Ed Simon has an essay called “Fraternity of Dreamers” at The Millions in which he expresses anxiety about libraries:
Intrinsic to my fear are those intimations of mortality whereby even a comparatively small collection must make me confront the fact that in a limited and hopefully not-too-short life I will never be able to read even a substantial fraction of that which has been written.
“You have to be judicious in what you choose to read, since one day you’ll be dead.”
Simon writes about “having never read any number of classical or canonical books.”1
During the COVID lockdown I tackled books I’d not read or read not well like War and Peace, The Demons, and Cursed Days. For readers COVID had some positive outcomes.
But like Simon, I confess, too. I have never read James Joyce’s Finnegan’s Wake.
Share your not read book you feel you should have read.
This essay by Simon is also a rich meditation on the Library of Alexandria. “Part of the allure of Alexandria, especially to any bibliophile in this fraternity of dreamers, is the fact that the vast bulk of what was kept there is entirely lost to history.”

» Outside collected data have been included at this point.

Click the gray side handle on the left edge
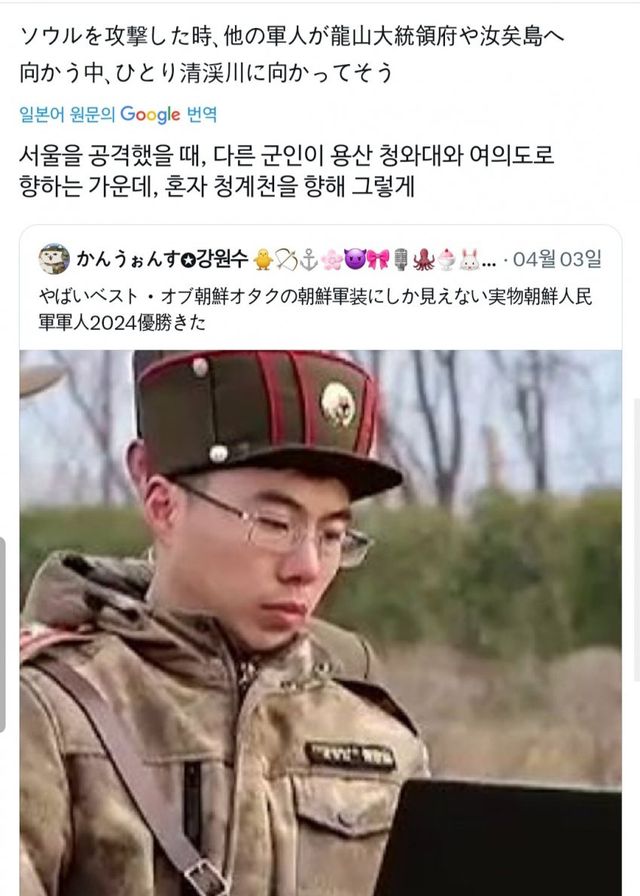 [x=3, y=634]
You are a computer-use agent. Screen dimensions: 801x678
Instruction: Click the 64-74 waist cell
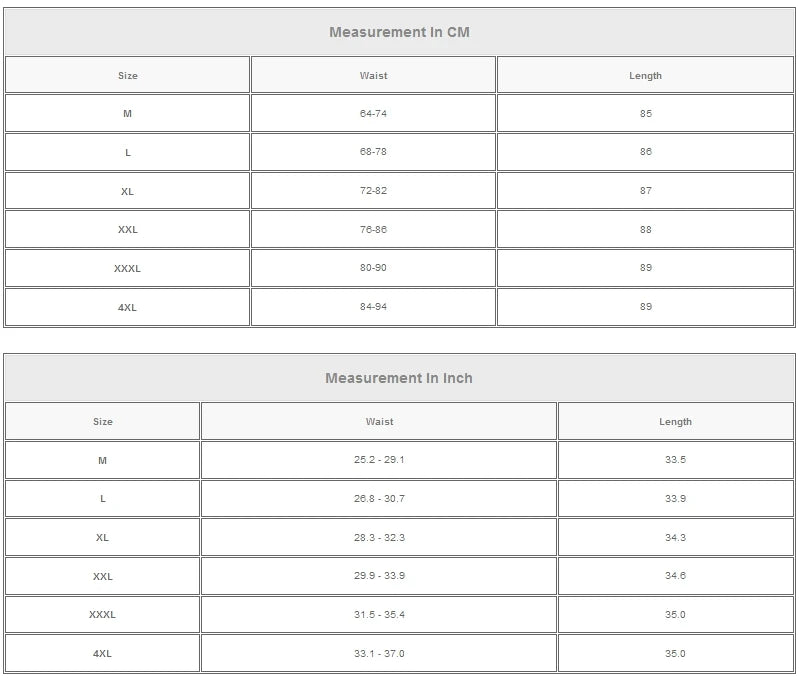pos(373,114)
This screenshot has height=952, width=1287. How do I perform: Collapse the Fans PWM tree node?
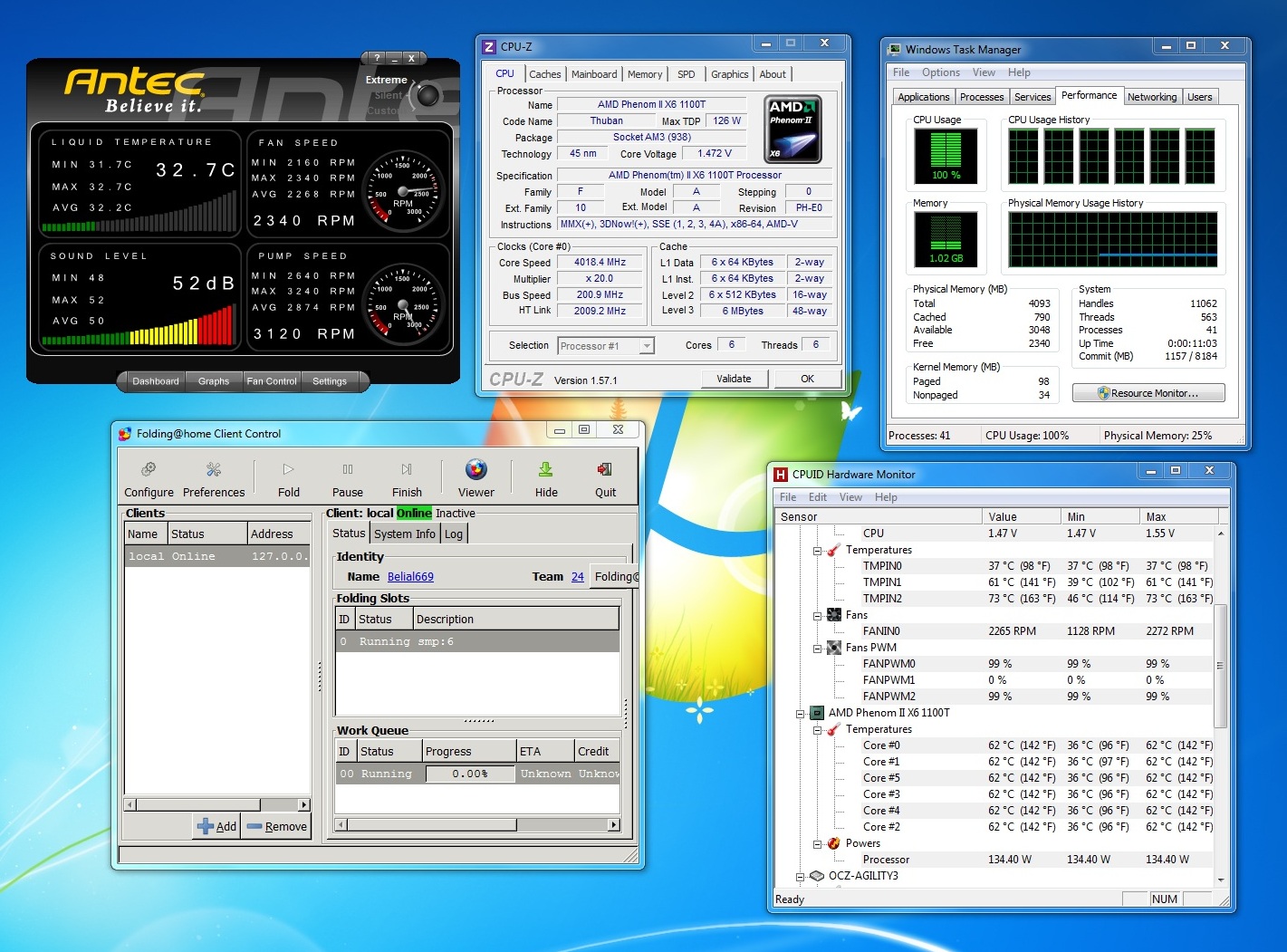(817, 649)

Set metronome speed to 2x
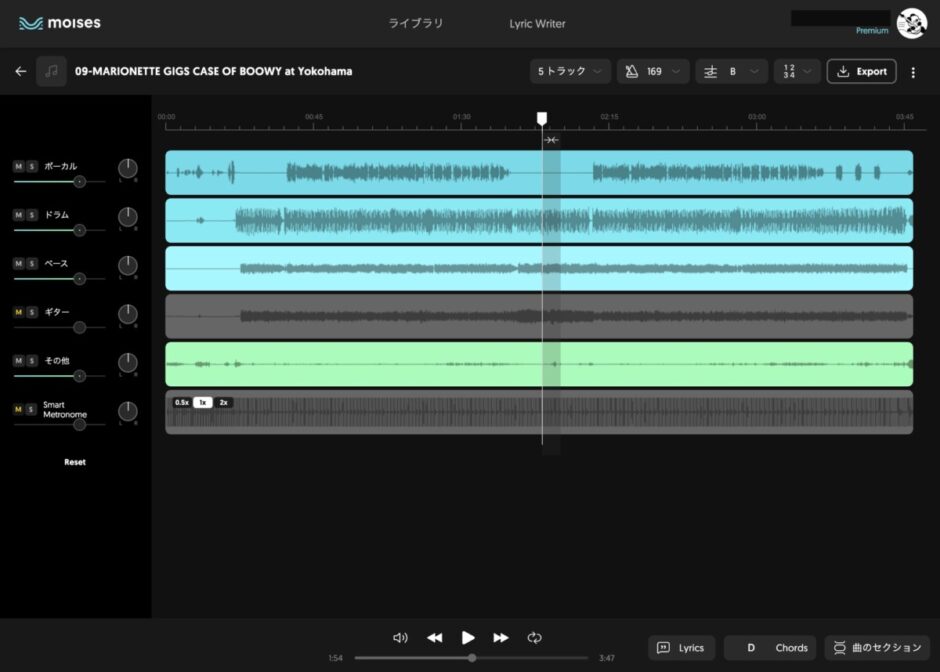tap(223, 402)
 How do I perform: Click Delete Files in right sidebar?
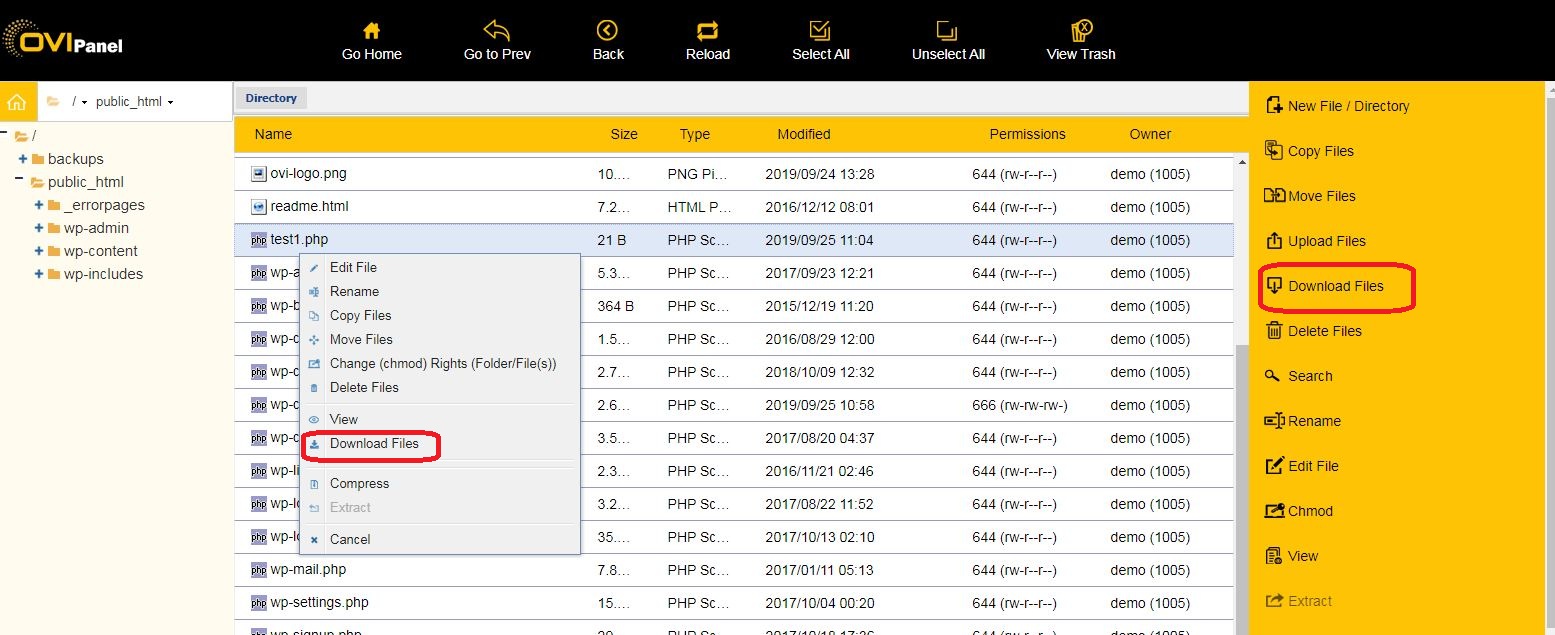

Started Dostoevsky's "The Idiot" years ago and never finished it. Probably I should, since I feel very much the part of the idiot lately.
"Sometimes people don't want to hear the truth because they don't want their illusions destroyed." -Nietzsche
Ulysses and Remembrance of Things Past are the two novels that I haven't read and - were I never to read them - would definitely feel that I had missed something essential about the culture and time in which I'd lived.
I also regret not yet reading anything by Freud, and not having read more Adler and Jung. We live in a psychological era. In a way these three people assembled its foundations. It seems strange to not know them better.
There's also a non-fiction book that I started a few years ago - read about about a third of - and haven't finished. If I don't finish it I am going to have to spend the rest of my life explaining why, if this book is really so world-shattering, I haven't actually gotten to the end of it? The book is Iain McGilchrist's "The Mastery and His Emissary." It's got be the most epistemologically intriguing and subversive thing I've ever read. I have been unable to divorce the questions it asks about human experience from my own my own manner of thinking about the world since I read it. I mean, since I read the first third of it.